▶ Tasks and exercises:
1. From the excerpted passage about Elvis, reproduce the stretch from "A crowd of predominately" through "Texas Cool Cats.)" word for word.
2. In the excerpted passage about Elvis, what was he presented with at his Nashville recording session the day before the show?

▶ Excerpted passage:
★ ★ ★ ★ ★ ★ ★
A crowd of predominately teenage girls began lining up three hours before the afternoon performance. At 3 o’clock the show opened with a series of other entertainers, “whose names don’t matter,” judged Gerald Ashford in his San Antonio Express review the next day. (For the record, they included Wanda Jackson, Hank Locklin, the Farmer Boys, Leon Payne, and the Texas Cool Cats.)

 • “This is just a dream”

 Meanwhile, Elvis was backstage entertaining a gathering of journalists and fan club officers. “This is just a dream,” he responded to a question, while sipping a soft drink. “It makes you feel good. I’ve got everything a boy ever dreamed of having.” In their articles the next day in competing newspapers, Ashford and Scheibl provided different versions of another Presley response. Ashford reported that when asked if he gotten mobbed wherever he went, the singer answered, “Well, if I said yes I’d be braggin’, but if I said no I’d be lyin’.” Scheibl claimed Elvis made that diplomatic response to a different question—if he had had any marriage proposals since his rapid rise to fame. Elvis also revealed that he felt “real good” when he got three or four hours of sleep, and that he had been presented with a gold record for “Heartbreak Hotel” at his Nashville recording session the day before.

 Scheibl added that the fan club girls, mostly from Dallas and Austin, “got brotherly busses on the cheek, pats on the cheek, pats on the shoulder and squeezes.” One girl, announcing it was her birthday, received a long kiss. When a reporter asked another girl why she liked Elvis, she responded, “Because he looks so mean!”
★ ★ ★ ★ ★ ★ ★
▶ Dataset section:
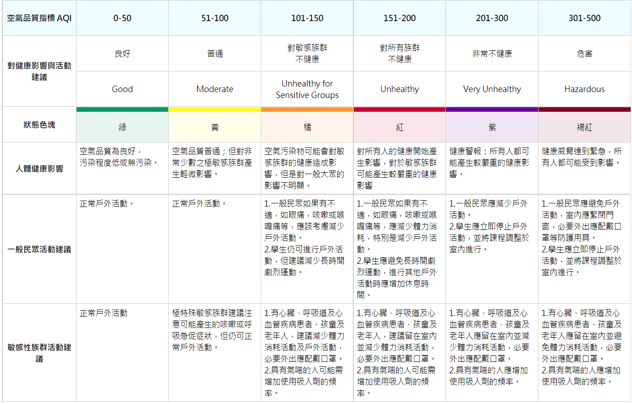
Task: Click the 人體健康影響 row header
Action: [x=39, y=169]
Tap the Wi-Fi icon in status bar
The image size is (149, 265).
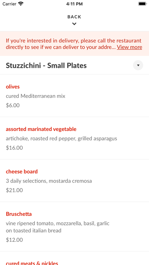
★ ★ ★ ★ ★ ★ ★
▶ Expected results:
1.
A crowd of predominately teenage girls began lining up three hours before the afternoon performance. At 3 o’clock the show opened with a series of other entertainers, “whose names don’t matter,” judged Gerald Ashford in his San Antonio Express review the next day. (For the record, they included Wanda Jackson, Hank Locklin, the Farmer Boys, Leon Payne, and the Texas Cool Cats.)

2. A gold record for "Heartbreak Hotel."